Pendry Hotels & Resorts
- Type: Privately held company
- Industry: Hospitality
- Founded: 2014
- Founders: Alan Fuerstman, Michael Fuerstman
- Headquarters: Irvine, California, United States
- Area served: North America
- Services: Hotel and resort management
- Parent: Montage International
- Website: www.pendry.com

= Pendry Hotels and Resorts =

Luxury boutique hotel chain

Pendry Hotels & Resorts is a chain of luxury boutique hotels owned by Montage International.
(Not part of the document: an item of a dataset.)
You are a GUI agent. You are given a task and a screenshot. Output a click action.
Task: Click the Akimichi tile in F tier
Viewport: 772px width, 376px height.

As of 2026 it operates eight properties in the United States.

== History ==
Pendry Hotels & Resorts was founded in 2014 by Alan and Michael Fuerstman as a subsidiary of Montage Hotels & Resorts. Its first hotel was opened in San Diego's Gaslamp Quarter in February 2017, a project that began in 2014. In 2018, it began construction on Pendry Manhattan West, a 21-story hotel located in Manhattan which was completed in 2021. It opened its seventh location in 2022, a 131-room hotel in Washington DC. It added its eighth location in 2024, opening Pendry Natirar in Somerset County, New Jersey. In July 2025, Pendry West Hollywood was de-flagged from Pendry and rebranded as "The Sun Rose West Hollywood".

== Properties ==

Pendry Hotels & Resorts is a chain of luxury boutique hotels. It also has a residential component at various properties, and as of 2022 operated seven properties various locations in the United States. In 2024, Pendry Natirar was added in Peapack-Gladstone, New Jersey.